14 Spitzenverbände unterstützen Weikert

Ein Teil der Verbandsfunktionäre, die nun Weikert unterstützen, hatte sich schon vor einigen Jahren zusammengetan, weil sie mit dem Präsidenten Hörmann, seinem Auftreten und Vorgehen nicht einverstanden waren. Während Engelhardt offen Kritik übte, blieb Weikert zurückhaltend. Engelhardt unterlag Hörmann damals, landete trotz ungeschickter Strategie und Wahlvorbereitung aber einen "moralischen Achtungserfolg", wie es damals hieß. Und er hatte Hörmann die Laune gründlich verhagelt. Nicht zuletzt auch deshalb, weil dieser zur Kenntnis nehmen musste, dass der Rückhalt der Sportfamilie für ihn zu bröckeln begann.

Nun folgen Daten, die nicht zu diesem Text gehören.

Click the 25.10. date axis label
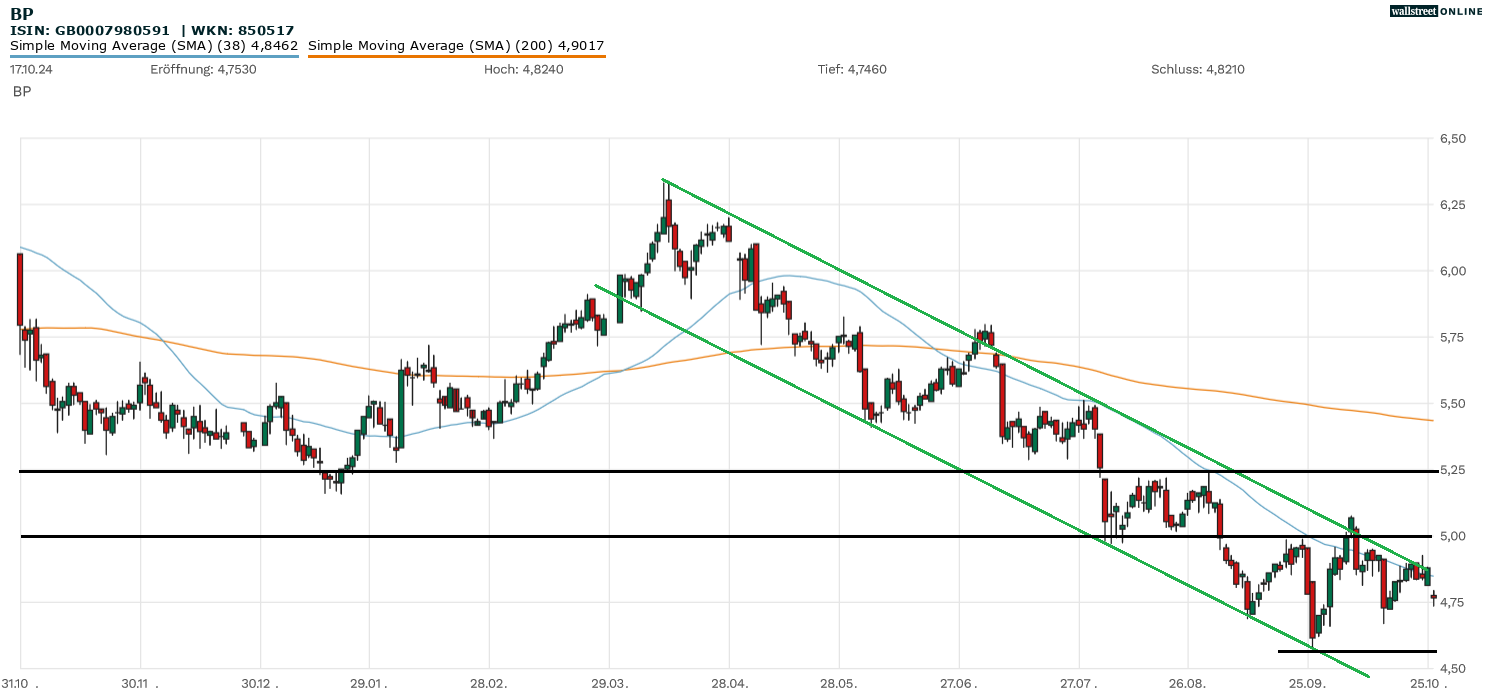The height and width of the screenshot is (689, 1490). 1427,681
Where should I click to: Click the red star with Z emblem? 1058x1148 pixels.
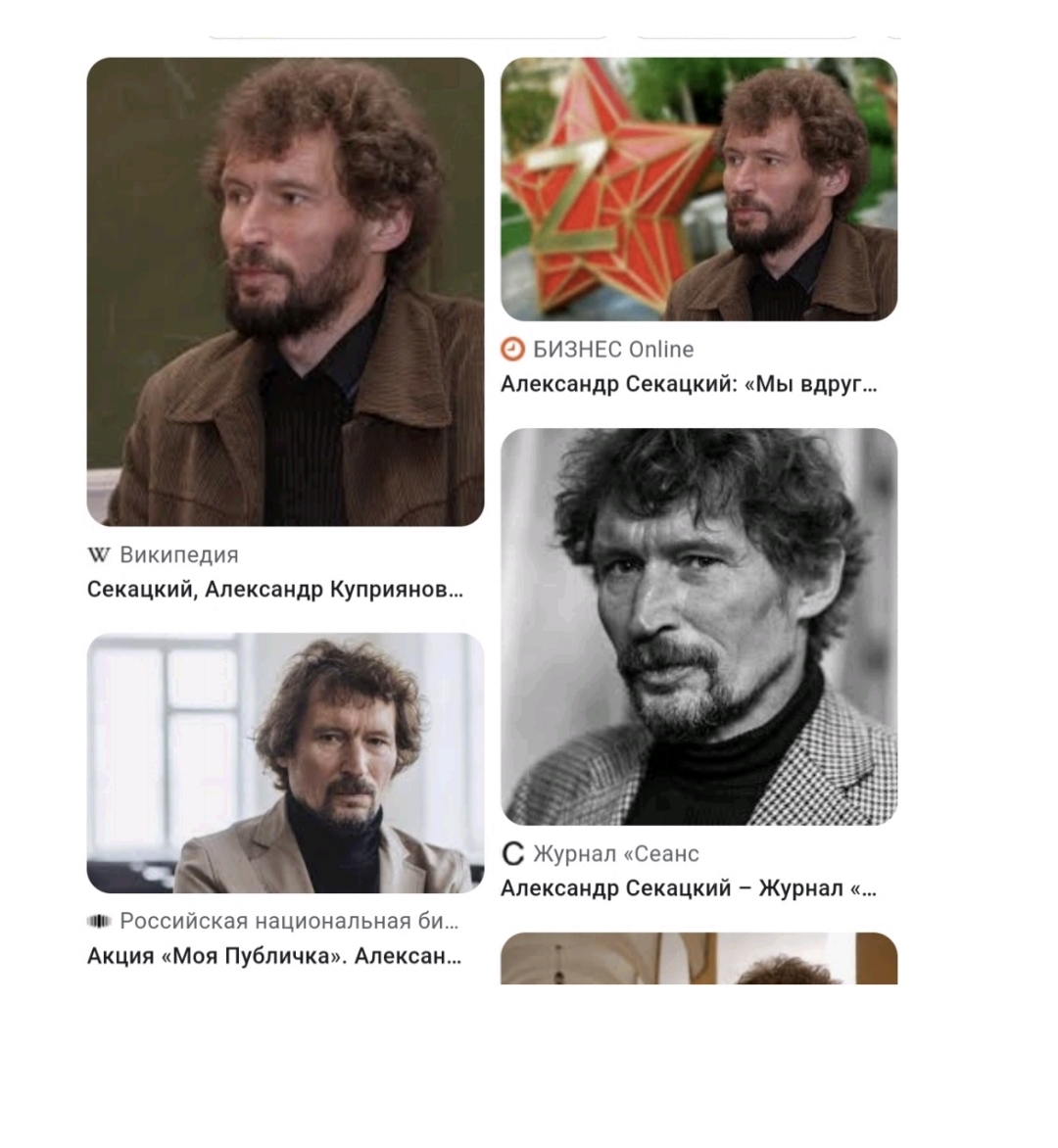point(604,194)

Anders als Weikert wagt Stefan Klett noch nicht den offiziellen Sprung auf das Kandidatenkarussell, er präsentiert sich stattdessen als Teil eines Teams, dessen personelle Zusammensetzung allerdings noch unklar ist. Es müsse jetzt erst mal um Inhalte gehen und nicht um Personen, sagt Klett am Telefon. "Das Prozedere darf nicht so sein, dass der erste Kandidat mit Stimmpaketen im Rücken durch die öffentliche Wirkung gesetzt ist", findet er. "Das geht nicht gegen die Person Weikert, um nicht missverstanden zu werden", betont Klett. Er aber werde "Mitglied des Teams sein, das für eine erfrischende effektive und schlagkräftige Richtung steht" und in dem die Interessen der Landessportbünde sehr wahrnehmbar vertreten seien.

Klett im Team mit Michael Mronz?

Schon wird Sportdeutschland spekuliert, ob Sportevent-Manager und Rhein-Ruhr-Olympia-Bastler Michael Mronz als führenden Kopf des Klett-Teams ins Rennen geht. Auf einem Kongress in Aachen hatte er Mitte September erklärt, er sei mit Freude dabei, "wenn man der Auffassung ist, dass ich an irgendeiner Stelle irgendeinen Beitrag leisten kann", wollte das aber nicht als Bewerbung verstanden wissen. Ob Mronz ein ernsthafter Vorschlag ist, wird sich zeigen, wenn "in etwa 14 Tagen" (Klett) das Team vorgestellt werden soll.

Und es kursieren noch weitere Namen etwa die ehemalige Fechterin Britta Heidemann oder der ehemalige Zehnkämpfer Frank Busemann. Dabei stellt sich die Frage, was diejenigen, die solche Versuchsballons starten lassen, eigentlich erreichen wollen? Jedenfalls erleichtern sie weder der Findungskommission die Arbeit, noch bringt das Ruhe in die Sportfamilie.

"Natürlich ist es spannender  über Personen zu spekulieren als über Inhalte", sagt Weiss. "Wir Spitzenverbände und auch die Landessportbünde werden jetzt erst mal bei unseren Sitzungen über Inhalte reden. Und parallel beschäftigt sich die Findungskommission mit den vorliegenden Bewerbungen. Und das erstmal alles intern." Wobei der langjährige, gewiefte Funktionär Weiss aus Erfahrung weiß, dass das wohl ein frommer Wunsch bleiben wird.